My research develops multiscale computational health frameworks that integrate mechanistic modeling, constrained artificial intelligence, and heterogeneous biomedical data to support precision and population health. Biological and health systems are governed by interacting processes spanning molecular, cellular, tissue, behavioral, and population scales. At the same time, modern health data arise from heterogeneous and often incomplete sources, including multi-omics, physiological, clinical, behavioral, and public health measurements. A major challenge in computational health is to integrate these data while preserving mechanistic interpretability and biological consistency.

To address this challenge, we develop mechanistic and hybrid AI frameworks that combine multiscale mathematical modeling with interpretable and trustworthy machine learning. Our goal is to build computational and digital twin systems that uncover hidden biological dynamics, generate predictive insights, and support decision-making under uncertainty. These frameworks are designed to remain biologically grounded while enabling rapid inference, forecasting, and optimization from sparse and heterogeneous data.

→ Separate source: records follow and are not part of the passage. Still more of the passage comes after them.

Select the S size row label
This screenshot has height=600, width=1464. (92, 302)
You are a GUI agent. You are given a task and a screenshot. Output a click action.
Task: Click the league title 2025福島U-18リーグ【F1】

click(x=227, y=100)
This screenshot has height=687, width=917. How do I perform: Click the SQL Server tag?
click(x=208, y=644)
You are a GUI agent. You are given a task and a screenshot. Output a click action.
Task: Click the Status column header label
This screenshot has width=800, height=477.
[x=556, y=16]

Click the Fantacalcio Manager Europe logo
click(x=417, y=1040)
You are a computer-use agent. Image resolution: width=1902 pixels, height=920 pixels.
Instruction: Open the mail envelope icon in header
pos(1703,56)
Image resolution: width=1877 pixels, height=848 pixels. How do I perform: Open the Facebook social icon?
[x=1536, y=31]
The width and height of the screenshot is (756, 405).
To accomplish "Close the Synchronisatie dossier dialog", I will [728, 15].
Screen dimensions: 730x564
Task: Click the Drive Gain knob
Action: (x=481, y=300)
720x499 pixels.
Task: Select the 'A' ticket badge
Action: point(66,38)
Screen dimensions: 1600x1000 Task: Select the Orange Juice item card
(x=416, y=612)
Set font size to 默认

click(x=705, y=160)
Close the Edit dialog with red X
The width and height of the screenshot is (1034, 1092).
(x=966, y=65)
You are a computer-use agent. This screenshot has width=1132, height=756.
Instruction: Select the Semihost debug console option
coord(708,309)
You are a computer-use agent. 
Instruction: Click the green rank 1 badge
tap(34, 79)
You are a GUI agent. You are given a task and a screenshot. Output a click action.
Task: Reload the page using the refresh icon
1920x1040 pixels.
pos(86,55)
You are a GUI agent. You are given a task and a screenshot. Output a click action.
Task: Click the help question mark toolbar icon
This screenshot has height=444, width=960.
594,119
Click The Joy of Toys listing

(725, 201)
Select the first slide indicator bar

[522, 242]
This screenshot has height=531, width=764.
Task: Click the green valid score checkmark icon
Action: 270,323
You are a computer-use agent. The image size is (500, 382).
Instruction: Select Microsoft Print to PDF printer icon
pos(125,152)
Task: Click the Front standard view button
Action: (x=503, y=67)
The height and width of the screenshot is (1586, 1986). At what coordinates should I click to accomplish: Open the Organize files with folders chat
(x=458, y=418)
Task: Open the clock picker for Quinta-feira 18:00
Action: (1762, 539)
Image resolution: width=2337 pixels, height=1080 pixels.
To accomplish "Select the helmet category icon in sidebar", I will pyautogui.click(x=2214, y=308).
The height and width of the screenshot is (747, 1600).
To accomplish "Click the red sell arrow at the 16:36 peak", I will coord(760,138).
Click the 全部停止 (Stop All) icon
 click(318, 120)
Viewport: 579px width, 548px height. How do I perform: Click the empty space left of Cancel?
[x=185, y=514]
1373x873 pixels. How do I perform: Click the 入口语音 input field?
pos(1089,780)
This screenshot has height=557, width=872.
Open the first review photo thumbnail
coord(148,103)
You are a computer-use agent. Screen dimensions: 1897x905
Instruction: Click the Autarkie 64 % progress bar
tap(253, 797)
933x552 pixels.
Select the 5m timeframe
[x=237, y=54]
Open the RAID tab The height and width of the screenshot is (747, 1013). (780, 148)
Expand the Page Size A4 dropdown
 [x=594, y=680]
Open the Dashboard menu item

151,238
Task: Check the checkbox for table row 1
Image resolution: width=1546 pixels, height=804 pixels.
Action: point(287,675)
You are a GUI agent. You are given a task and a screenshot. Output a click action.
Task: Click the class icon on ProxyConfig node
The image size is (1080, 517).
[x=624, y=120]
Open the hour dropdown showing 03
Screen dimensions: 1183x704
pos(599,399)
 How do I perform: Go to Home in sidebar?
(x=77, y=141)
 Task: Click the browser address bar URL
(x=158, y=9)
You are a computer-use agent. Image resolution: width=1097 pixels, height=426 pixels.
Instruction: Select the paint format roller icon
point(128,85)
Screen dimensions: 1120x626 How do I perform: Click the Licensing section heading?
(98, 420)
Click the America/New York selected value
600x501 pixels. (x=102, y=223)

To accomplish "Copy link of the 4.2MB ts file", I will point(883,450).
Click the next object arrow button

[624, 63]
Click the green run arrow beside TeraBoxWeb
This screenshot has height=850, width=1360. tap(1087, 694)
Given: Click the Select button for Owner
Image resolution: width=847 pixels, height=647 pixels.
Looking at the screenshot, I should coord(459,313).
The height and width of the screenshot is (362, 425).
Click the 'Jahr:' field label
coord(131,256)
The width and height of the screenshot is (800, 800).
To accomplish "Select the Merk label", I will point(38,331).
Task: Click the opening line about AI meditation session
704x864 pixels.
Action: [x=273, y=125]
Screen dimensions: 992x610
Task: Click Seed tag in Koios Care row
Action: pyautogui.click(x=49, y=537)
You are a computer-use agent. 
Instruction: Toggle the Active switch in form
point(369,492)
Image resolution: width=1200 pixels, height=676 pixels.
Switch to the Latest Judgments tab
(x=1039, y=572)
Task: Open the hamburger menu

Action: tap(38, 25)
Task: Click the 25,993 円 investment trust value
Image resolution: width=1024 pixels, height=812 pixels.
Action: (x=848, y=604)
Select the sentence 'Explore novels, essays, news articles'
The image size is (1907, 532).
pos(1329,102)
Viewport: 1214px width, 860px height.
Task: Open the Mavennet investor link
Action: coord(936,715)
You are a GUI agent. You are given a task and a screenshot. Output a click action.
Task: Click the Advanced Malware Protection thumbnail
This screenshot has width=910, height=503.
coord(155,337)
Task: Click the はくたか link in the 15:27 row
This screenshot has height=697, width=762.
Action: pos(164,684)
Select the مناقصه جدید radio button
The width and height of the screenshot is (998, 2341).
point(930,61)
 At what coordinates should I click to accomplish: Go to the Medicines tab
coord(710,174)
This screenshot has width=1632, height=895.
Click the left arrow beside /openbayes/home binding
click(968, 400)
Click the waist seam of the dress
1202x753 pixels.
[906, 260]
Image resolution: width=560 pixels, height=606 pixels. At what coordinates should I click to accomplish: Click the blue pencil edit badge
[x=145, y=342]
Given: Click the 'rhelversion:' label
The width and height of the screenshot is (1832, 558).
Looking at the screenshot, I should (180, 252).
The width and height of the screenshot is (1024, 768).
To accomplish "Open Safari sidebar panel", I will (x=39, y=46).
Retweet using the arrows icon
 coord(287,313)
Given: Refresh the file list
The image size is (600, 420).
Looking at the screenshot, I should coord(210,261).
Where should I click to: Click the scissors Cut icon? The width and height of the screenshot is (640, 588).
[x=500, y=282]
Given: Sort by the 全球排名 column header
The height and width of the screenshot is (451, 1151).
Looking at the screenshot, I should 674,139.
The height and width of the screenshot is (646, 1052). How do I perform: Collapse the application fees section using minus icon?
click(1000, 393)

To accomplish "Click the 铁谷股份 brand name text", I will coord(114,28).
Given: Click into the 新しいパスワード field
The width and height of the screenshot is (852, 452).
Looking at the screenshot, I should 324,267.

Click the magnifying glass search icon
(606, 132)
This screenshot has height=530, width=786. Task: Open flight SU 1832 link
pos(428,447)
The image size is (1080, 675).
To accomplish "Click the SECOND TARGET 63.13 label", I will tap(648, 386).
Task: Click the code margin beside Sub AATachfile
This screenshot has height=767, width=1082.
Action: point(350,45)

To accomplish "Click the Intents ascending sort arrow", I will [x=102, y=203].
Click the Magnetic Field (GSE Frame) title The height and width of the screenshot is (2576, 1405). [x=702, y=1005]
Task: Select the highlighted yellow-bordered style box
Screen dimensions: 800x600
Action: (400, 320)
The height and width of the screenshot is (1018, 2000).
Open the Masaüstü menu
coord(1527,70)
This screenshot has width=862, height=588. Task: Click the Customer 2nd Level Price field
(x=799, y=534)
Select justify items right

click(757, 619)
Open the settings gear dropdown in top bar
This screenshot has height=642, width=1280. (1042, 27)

Our research spans infectious diseases, immune dynamics, blood coagulation, tumor growth, developmental biology, behavioral health, and population health systems. Across these applications, we develop computational methods that connect intracellular signaling, cell-cell interactions, tissue dynamics, and population-level processes. We aim to create scalable and clinically relevant computational frameworks that support personalized therapeutics, public health decision-making, and translational biomedical research.